Dog Breed Handbook
Use breed notes to set a fair pace, route, reward rhythm, and handling plan before you decide a walking problem is stubbornness. Use the age-stage layer too, so the plan reflects puppy, adult, or senior needs instead of breed alone.
Breed lanes
Use these lanes to choose the closest starting profile for the dog you are training. The point is to adjust load, distance, reward timing, and route choice before the walk turns into a fight.
Short-legged herders
Dogs like corgis can look tireless while still needing shorter leash drills, earlier rewards before acceleration, and cleaner pace changes.

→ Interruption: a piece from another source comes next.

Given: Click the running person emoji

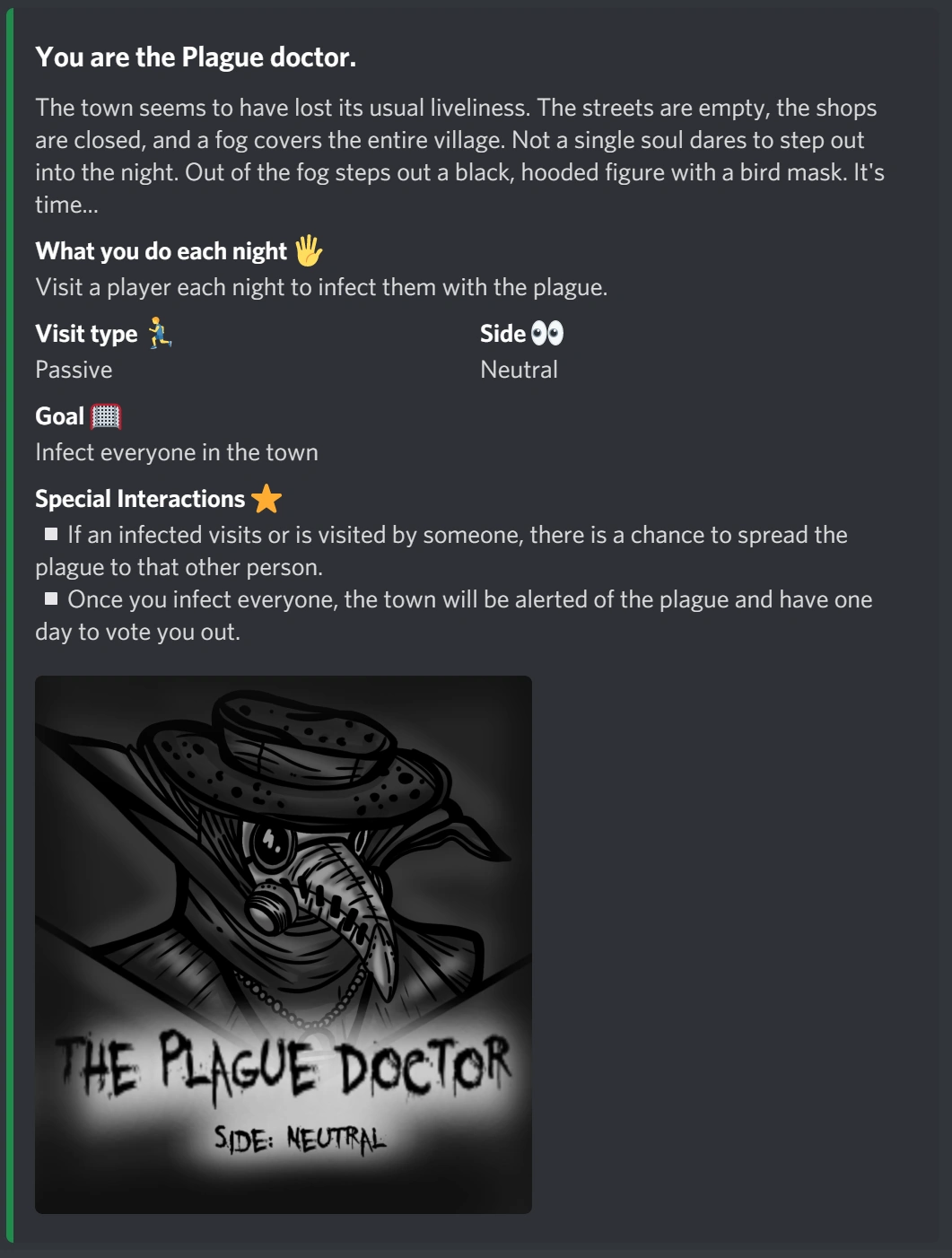Looking at the screenshot, I should point(159,334).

- Shorter training loops with more turn-and-reset reps
- Care around repetitive pulling, curbs, and hard-surface mileage
- More distance from moving triggers before asking for calm leash work
Toy alert dogs
Dogs like pomeranians often need lighter gear, shorter routes, and more environmental distance before clean loose-leash reps are realistic.

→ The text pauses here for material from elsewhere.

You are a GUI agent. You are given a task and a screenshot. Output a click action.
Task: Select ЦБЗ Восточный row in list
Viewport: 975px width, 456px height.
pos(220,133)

- Smaller reward delivery and shorter working windows
- More recovery between dog, traffic, and noise exposures
- Indoor or hallway practice before busy sidewalks
Large social pullers
Dogs like labradors often need earlier reinforcement, better handler mechanics, and structured sniff outlets before enthusiasm becomes full-body pulling.
- Pay before momentum builds
- Separate training minutes from decompression minutes
- Keep greeting decisions and route difficulty very clear
Age and size layers
Add these layers before you copy a breed plan too literally. Age stage changes workload; size changes handling, distance, and route friction.
Puppy stage
Use shorter reps, more management, more sleep protection, and simpler environments before you ask for real-world fluency.
- Keep sessions very short and repeatable
- Protect sleep, potty rhythm, and recovery
- Expect more management before more freedom
Adult stage
Use clearer criteria, longer habit-building blocks, and more stable route choices once the dog’s body and routine can handle them.
- Build consistency before adding difficulty
- Use real-life routines to strengthen habits
- Track which triggers still break the plan
Senior stage
Use lower-impact reps, softer surfaces, more recovery, and quicker pain checks before you interpret resistance as a training problem.
- Favor comfort and predictability over mileage
- Watch for stiffness, fatigue, and slower recovery
- Lower the physical load before pushing criteria
Size and handling bands
Use size bands to decide how much distance, route load, and handling pressure are fair before you ask for clean reps.
- Toy and small dogs often need more distance from intense triggers
- Large dogs magnify timing mistakes and route conflict
- Open the age-stage guide for the full size table
Breed catalog
Open the note that best matches the movement, arousal, and handling pattern you actually see on the walk.
Pembroke Welsh Corgi
Short-legged herding dogs often need shorter loose-leash reps, earlier rewards before acceleration, and more care around route load and repetitive pulling.
- Shorter walking drills with more reset turns
- Earlier reinforcement around motion and excitement
- Better control of pace changes, curbs, and surface load
Pomeranian
Toy dogs usually need lighter gear, shorter routes, more distance from bigger triggers, and faster reward timing before the environment feels too large.
- Lighter handling and smaller reward delivery
- More distance from traffic, dogs, and noisy routes
- Shorter walking blocks with more recovery
Toy Poodle
Toy poodles often learn patterns fast, but can become noisy or busy when the environment is too loud, close, or hard to recover from.
- Fast reward timing and short working windows
- Clear recovery after barking or scanning
- Lighter handling and simpler routes early on
Shiba Inu
Shibas often need more handler neutrality, better distance from triggers, and more respect for environmental control before the walk becomes teachable.
- Lower social pressure and more route choice
- More distance before asking for calm reps
- Cleaner release and reset rules
Labrador Retriever
Large social retrievers often need earlier reinforcement, cleaner handler mechanics, and clearer outlets for enthusiasm before pulling turns into full-body dragging.
- Reward before the dog builds forward momentum
- Use structured sniff breaks instead of long tug-of-war walks
- Keep criteria clear when excitement around people or dogs rises
Golden Retriever
Goldens often need earlier reinforcement, more greeting structure, and clearer route decisions before friendly enthusiasm turns into constant dragging.
- Protect the first minutes of the walk
- Make greeting rules clearer than the dog expects
- Use decompression on purpose, not by accident
German Shepherd
German shepherds often need cleaner environmental distance, stronger decompression, and more careful threshold reading when motion or control needs are high.